Photos: Johan Persson

The NT’s Olivier Theatre space has reopened its doors for the first time this year with a revival of Dylan Thomas’ classic radio play, directed by Lyndsey Turner.

For those unfamiliar, Under Milk Wood is far from a conventional play. Originally written for BBC Radio, it has subsequently been adapted for the stage. In the original, a narrator invites the audience to listen to the dreams and innermost thoughts of the residents of a fictional Welsh village called Llareggub. Here there is a change – set in a care home, Owain Jenkins (Michael Sheen)  is visiting his father Richard Jenkins (Karl Johnson) who we assume has dementia. A photograph album, which is used to jog Jenkins Senior’s memory, is brought to life with the care home residents telling the dreams and thoughts that Thomas had written for the radio play original.

The new framing device, scripted by Siân Owen, works well enough to recount these stories. Under Milk Wood plays out more as a series of vignettes as opposed to a through-narrative, with lots of entertaining scenes and of course Thomas’ achingly beautiful poetry. Sheen is an ever-present and charismatic narrator, but this is very much an ensemble piece with numerous impressive turns. We enjoyed Siân Phillips as the melancholy Polly Garter, lost in her own thoughts as she mourns her one true love, while Alan David and Cleo Sylvestre put in wonderfully withering performances as Mr and Mrs Pugh. Theirs is evidently a marriage of mutual contempt, complete with some acerbic one-liners.

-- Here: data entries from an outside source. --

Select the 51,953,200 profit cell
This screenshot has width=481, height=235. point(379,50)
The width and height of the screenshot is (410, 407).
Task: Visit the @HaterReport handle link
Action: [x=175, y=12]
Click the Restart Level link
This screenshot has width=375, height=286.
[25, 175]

With the new set up at the Olivier Theatre, the play is presented in the round, which works well for a performance of this nature. Unsurprisingly for a show which was originally a radio play, the focus is much more on the dialogue, so the staging is quite limited but still has an intimate and cosy feel. There’s not much going on in the way of stagecraft – although the shifting of the lighting to denote the times of day is effective – but there are a handful visual gags involving the creative use of a dining table which raise a few chuckles.

We enjoyed our evening at the newly-reconfigured Olivier Theatre with Under Milk Wood. It’s an unusual play, so we’d recommend getting expectations in the right place if you’re not familiar with the text; but the combination of thoughtful staging, beautiful language and some really impressive acting performances come together to create an engaging and almost dreamlike night at the theatre. Well worth checking out.

GAY TIMES gives Under Milk Wood – 4/5

More information can be found here.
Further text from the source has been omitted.